To another place, so far away.
So far away. "


I love those lyrics the song is so good, for those who are wondering it's by Brokencyde and right now I bet your like fuck no but give this song a chance.

Around the house is driving me insane, LET ME GO, wanting escape the yelling and being a maid again. Then again I wasn't allowed to go places unless they say my friend as their child. Like this one girl they adore and they want me to be like her, well sorry I'M NOT GOING TO, she's dating my ex and has changed. SORRY FOR NOT BEING A GIRLY GIRL, I'm a tomboy who hung out with my older brothers and their friends and did things like them.

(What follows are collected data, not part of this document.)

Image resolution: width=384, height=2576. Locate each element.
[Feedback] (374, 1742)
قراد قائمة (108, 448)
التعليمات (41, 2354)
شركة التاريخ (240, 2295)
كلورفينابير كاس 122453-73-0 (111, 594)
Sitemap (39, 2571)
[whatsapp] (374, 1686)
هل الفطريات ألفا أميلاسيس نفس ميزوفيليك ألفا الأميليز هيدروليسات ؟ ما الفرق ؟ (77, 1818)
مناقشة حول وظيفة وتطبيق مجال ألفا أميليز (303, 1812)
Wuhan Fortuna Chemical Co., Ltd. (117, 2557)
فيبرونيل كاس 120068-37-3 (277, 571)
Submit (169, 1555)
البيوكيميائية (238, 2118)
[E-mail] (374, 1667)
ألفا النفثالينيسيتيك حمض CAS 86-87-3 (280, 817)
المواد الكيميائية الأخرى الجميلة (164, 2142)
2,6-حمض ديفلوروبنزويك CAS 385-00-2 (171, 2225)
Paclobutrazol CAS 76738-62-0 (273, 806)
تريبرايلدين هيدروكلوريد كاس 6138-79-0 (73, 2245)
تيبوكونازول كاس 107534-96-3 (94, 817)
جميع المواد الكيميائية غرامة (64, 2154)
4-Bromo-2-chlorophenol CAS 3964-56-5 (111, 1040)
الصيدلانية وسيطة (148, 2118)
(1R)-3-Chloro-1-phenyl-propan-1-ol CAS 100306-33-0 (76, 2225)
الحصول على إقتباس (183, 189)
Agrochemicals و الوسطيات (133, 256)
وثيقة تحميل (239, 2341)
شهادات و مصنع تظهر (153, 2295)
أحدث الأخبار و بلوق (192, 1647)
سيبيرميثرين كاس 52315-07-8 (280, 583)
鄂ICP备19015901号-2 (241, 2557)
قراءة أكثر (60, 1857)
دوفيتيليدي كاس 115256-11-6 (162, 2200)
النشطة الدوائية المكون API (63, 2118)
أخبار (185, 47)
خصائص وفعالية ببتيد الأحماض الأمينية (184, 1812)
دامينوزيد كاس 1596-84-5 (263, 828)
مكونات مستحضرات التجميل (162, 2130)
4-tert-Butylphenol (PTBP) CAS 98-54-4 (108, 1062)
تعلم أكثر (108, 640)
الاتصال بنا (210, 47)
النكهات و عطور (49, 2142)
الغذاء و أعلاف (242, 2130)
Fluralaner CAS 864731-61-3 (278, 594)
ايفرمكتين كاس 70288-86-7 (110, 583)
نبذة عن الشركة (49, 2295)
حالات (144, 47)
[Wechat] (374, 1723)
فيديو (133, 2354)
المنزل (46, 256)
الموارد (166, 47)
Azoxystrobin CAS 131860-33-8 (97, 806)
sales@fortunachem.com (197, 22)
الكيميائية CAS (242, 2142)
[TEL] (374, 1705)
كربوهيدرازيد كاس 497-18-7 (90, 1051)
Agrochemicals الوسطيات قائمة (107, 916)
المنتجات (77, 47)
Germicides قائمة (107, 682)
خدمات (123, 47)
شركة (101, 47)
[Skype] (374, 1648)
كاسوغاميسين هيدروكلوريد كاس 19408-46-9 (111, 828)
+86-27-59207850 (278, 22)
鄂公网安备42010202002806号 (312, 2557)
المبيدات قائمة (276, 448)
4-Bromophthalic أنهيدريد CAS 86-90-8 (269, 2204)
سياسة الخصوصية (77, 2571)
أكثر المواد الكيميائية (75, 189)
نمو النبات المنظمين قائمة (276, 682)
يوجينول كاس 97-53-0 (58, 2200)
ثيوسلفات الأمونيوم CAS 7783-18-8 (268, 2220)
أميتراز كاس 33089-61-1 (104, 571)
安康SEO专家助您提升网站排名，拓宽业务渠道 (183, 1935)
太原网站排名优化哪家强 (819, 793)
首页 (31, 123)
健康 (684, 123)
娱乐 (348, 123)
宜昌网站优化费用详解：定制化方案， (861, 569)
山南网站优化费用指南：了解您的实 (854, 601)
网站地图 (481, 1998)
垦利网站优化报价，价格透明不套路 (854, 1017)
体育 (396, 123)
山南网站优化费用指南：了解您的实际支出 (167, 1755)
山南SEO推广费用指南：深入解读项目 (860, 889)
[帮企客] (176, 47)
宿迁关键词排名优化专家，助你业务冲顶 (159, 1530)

The spider has been working the eggs are hatching and I swear to Nyx how am I here? I should have been dead so many times but I'm not. "Reason for everything" yeah things happen, Leon died cause of a drunk, drunk drank drunk drive and kill, no one thinks anymore, people have lost their common sense. I want to go back to sweet comforting lies to be okay, even if it's all lies, I just want to be warm again.

Laying on my bed, sitting, staring at the wall waiting. Waiting to see how he is while the tears silently run down. Locked in a room no where to go. Not wanting to lose someone so close. Almost everyone I know that has been really close have died or have been near death (Nikolas in the hospital). No one has told me his condition an I need to know. It's driving me crazy and scratch marks and getting deeper and the paint keeps running.

Just wish I could have told you I love you before your death, but this time I won't make the same mistake that I did with your brother.